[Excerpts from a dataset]
-- Opening Marker --

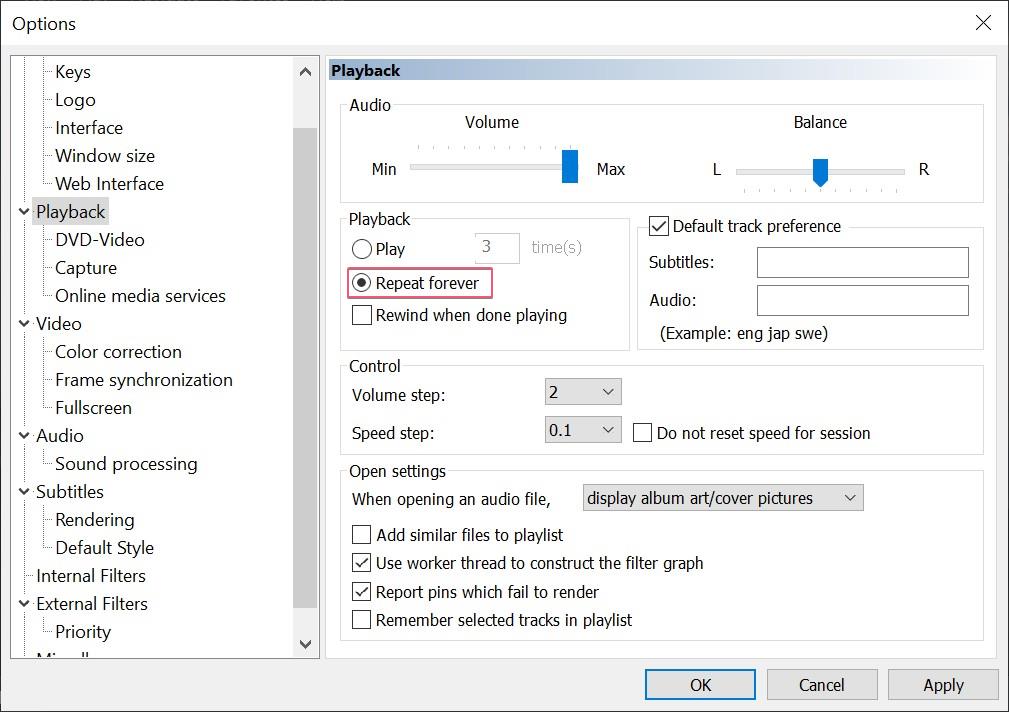Screen dimensions: 1009x712
Task: Click the OK button
Action: [699, 684]
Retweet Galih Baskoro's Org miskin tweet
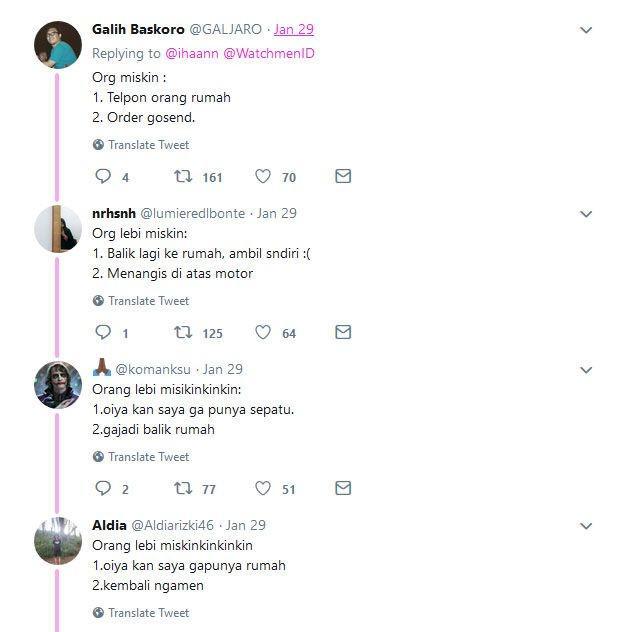632x632 pixels. pos(183,177)

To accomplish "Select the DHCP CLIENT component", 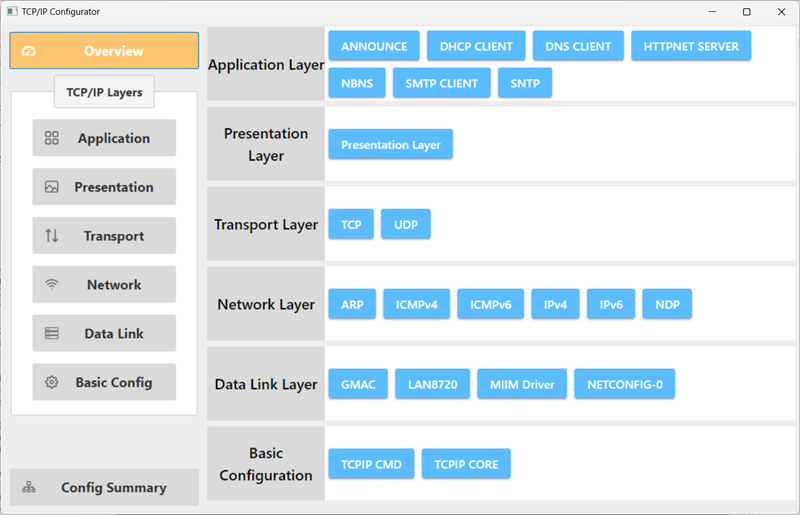I will coord(476,46).
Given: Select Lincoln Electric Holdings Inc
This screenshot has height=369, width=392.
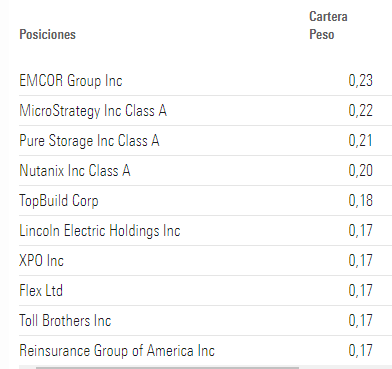Looking at the screenshot, I should coord(100,231).
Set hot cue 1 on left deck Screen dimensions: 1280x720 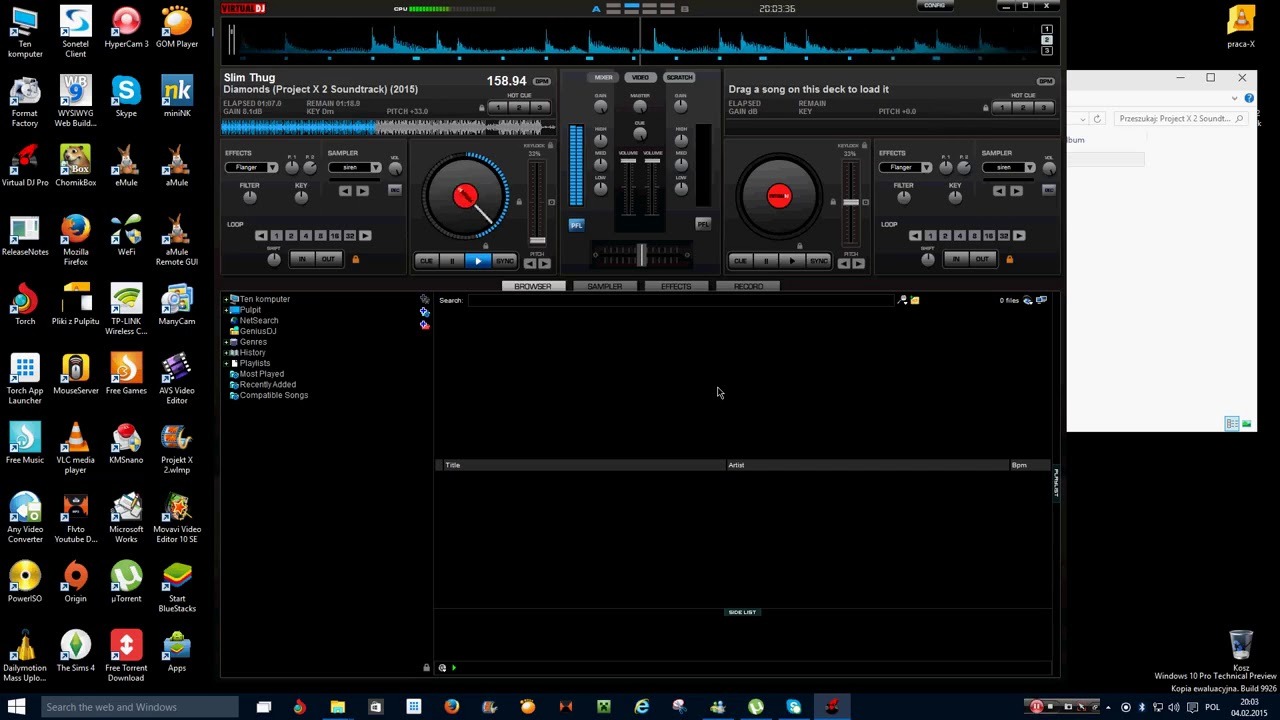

-- Closing Marker --

In the records above, find the line that contains "Given: Select Lincoln Electric Holdings Inc", then write it out along with every line after it, exactly, through the last one. Leave the pictures out.

__Exercise result__
Given: Select Lincoln Electric Holdings Inc
This screenshot has height=369, width=392.
Looking at the screenshot, I should coord(100,231).
Set hot cue 1 on left deck Screen dimensions: 1280x720 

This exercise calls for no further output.